REFERENCES
(1) Published in English as The Making of a State. (George Allen & Unwin. 218.)
(2) At that time aviation had hardly started and the plans of the pan-Germans seemed to me nothing more than childish phantasies.
(3) At these meetings it was decided that Dr. Lev Sychrava should go abroad. He left Prague in the second half of September and was the first of the Czechs who proceeded abroad with expressly revolutionary aims.
(4) This refers to the battle at which the Czechs were defeated in 1620.
(5) After a long search I found these documents unharmed in 1922.
(6) The Ministry for Foreign Affairs at Vienna had sent it to the Ministry of the Interior, whence Machar had obtained it through Kovanda.
(7) My information about the police was obtained from Jan Hájek, with whom I had been in touch ever since my stay in Paris. He was employed at the headquarters of the gendarmerie, and supplied very valuable and copious information, for which he ran many risks.
(8) One of our double postcards was seized by the authorities and after being deciphered it served as a piece of incriminating evidence in the proceedings which ensued. The fact that this was the only postcard which was seized in this way shows that on the whole our arrangements worked well.
(9) Dr. Rašín was arrested a few days later.

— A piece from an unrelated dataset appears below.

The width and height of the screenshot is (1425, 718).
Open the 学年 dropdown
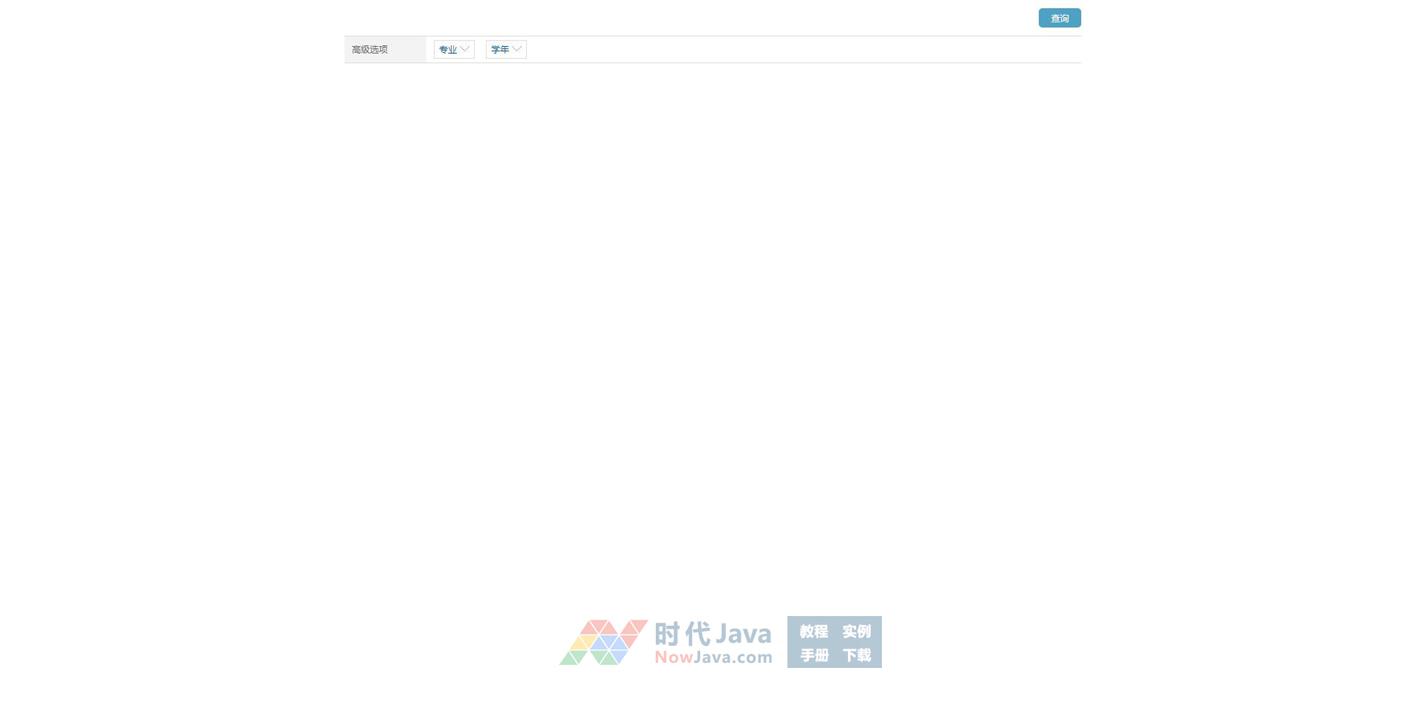pyautogui.click(x=500, y=50)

(10) Masaryk pointed out that circumstances might make it necessary to take active measures at home; for example, to organize manifestos of dissatisfaction, demonstrations, a secret printing press like that used in Belgium against the Germans, the dissemination of illicit newspapers, reports, etc., but it must be done cautiously and at the right time, and there must be no unnecessary rushing into provocative acts which would lead to persecution. Masaryk always emphasized these points.
(11) Dr. Kramář expressed this view to me in very emphatic terms.
(12) At that time, during the investment of Cracow, the enthusiasm for the Russians was at its height among all sections of our population.
(13) Captain Voska’s activities in America, with the assistance of the American and British authorities, belongs largely to another aspect of our revolutionary movement. It was described in detail by President Masaryk in his memoirs.
(14) With reference to all these reports I should like to make the following observations:
1. They were sometimes intentionally written in an optimistic tone, in order to prevent our people at home from losing courage at a period of Allied military defeats. On other occasions they were given a somewhat pessimistic colouring when we wanted them to produce a definite reaction in Prague, i.e. more activity against Austria or other measures which we demanded.
This will explain some of the strong terms which I used from time to time.
2. They contain a number of inexact details either about military successes or diplomatic negotiations on both sides. I reproduced the items of information as I received them, and I did not always have the advantage of first-hand sources.